Hi, I'm trying to understand this question.. the explanation seems good, but I still can't seem to get a grasp of it..
why can we say that K is also in the form of $$(2^a)*(3^b)$$ ??

also, how do we consider the $$6^6$$ term in this explanation?

any help is appreciated,
Thanks!

For how many values of k is 12^12 the least common multiple of the positive integers 6^6, 8^8 and k?
A. 23
B. 24
C. 25
D. 26
E. 27

We are given that $$12^{12}=2^{24}*3^{12}$$ is the least common multiple of the following three numbers:

$$6^6=2^6*3^6$$;
$$8^8 = 2^{24}$$;
and $$k$$;

First notice that $$k$$ cannot have any other primes other than 2 or/and 3, because LCM contains only these primes.

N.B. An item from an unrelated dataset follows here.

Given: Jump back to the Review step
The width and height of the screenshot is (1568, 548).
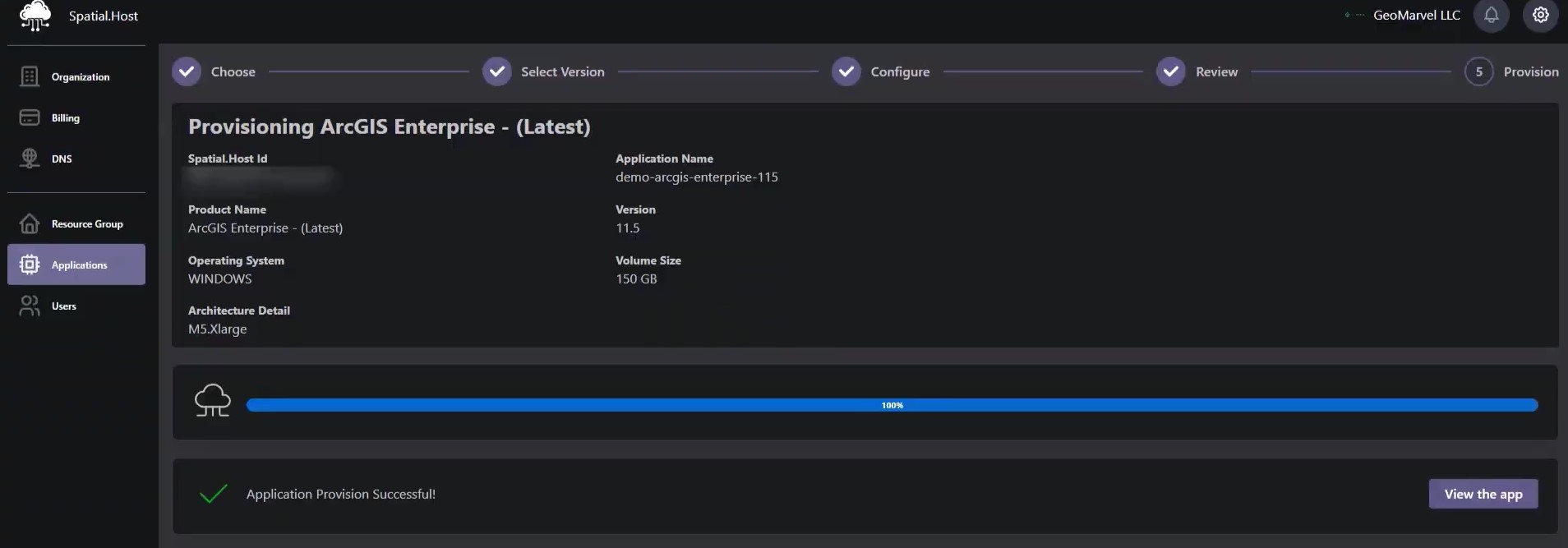Looking at the screenshot, I should [1171, 71].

Now, since the power of 3 in LCM is higher than the powers of 3 in either the first number or in the second, than $$k$$ must have $$3^{12}$$ as its multiple (else how $$3^{12}$$ would appear in LCM?).

Next, $$k$$ can have 2 as its prime in ANY power ranging from 0 to 24, inclusive (it cannot have higher power of 2 since LCM limits the power of 2 to 24).

For example $$k$$ can be:
$$2^0*3^{12}=3^{12}$$;
$$2^1*3^{12}$$;
$$2^2*3^{12}$$;
...
$$2^{24}*3^{12}=12^{12}=LCM$$.

So, $$k$$ can take total of 25 values.

Hope it helps.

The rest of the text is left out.